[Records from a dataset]

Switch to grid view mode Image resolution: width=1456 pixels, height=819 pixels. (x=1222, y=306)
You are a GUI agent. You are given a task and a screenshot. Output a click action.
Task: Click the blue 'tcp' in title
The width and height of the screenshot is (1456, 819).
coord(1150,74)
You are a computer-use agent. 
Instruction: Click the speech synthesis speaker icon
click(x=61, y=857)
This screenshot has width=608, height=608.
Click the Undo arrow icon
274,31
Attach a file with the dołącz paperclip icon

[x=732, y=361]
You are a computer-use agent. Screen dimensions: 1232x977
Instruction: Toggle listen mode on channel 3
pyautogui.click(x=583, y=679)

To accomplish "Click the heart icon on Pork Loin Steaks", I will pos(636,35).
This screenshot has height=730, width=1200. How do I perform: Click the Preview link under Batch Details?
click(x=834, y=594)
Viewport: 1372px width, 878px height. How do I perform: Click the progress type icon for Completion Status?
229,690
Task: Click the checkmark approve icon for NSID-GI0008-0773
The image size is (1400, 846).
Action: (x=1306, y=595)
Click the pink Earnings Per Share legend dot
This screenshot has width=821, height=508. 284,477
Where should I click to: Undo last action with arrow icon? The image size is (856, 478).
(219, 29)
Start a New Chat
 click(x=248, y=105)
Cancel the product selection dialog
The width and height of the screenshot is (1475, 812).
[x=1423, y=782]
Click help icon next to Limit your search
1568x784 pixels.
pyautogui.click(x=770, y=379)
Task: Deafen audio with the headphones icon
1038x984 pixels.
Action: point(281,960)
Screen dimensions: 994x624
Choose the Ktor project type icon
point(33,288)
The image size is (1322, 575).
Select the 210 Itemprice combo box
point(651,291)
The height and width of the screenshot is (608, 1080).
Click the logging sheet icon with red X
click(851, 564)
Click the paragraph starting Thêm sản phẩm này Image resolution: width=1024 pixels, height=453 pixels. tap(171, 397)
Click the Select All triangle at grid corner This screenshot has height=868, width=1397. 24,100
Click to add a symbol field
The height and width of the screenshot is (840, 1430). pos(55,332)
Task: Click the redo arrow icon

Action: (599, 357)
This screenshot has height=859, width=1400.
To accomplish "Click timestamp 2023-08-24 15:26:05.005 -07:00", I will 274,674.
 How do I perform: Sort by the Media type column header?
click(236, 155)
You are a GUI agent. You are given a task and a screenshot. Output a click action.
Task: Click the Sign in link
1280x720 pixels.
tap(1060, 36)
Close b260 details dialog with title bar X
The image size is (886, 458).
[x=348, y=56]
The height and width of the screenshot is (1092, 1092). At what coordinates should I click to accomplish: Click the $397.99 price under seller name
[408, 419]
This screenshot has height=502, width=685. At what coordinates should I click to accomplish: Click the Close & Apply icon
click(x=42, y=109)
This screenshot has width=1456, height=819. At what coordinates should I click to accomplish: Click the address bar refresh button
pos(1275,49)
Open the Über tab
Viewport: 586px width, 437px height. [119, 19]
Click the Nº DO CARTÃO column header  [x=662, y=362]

**The problem**. Output the data above verbatim, starting at the line that contains "Task: Click the redo arrow icon" and ending after the line that contains "click(236, 155)".

**Finished task**.
Task: Click the redo arrow icon

Action: (599, 357)
This screenshot has height=859, width=1400.
To accomplish "Click timestamp 2023-08-24 15:26:05.005 -07:00", I will 274,674.
 How do I perform: Sort by the Media type column header?
click(236, 155)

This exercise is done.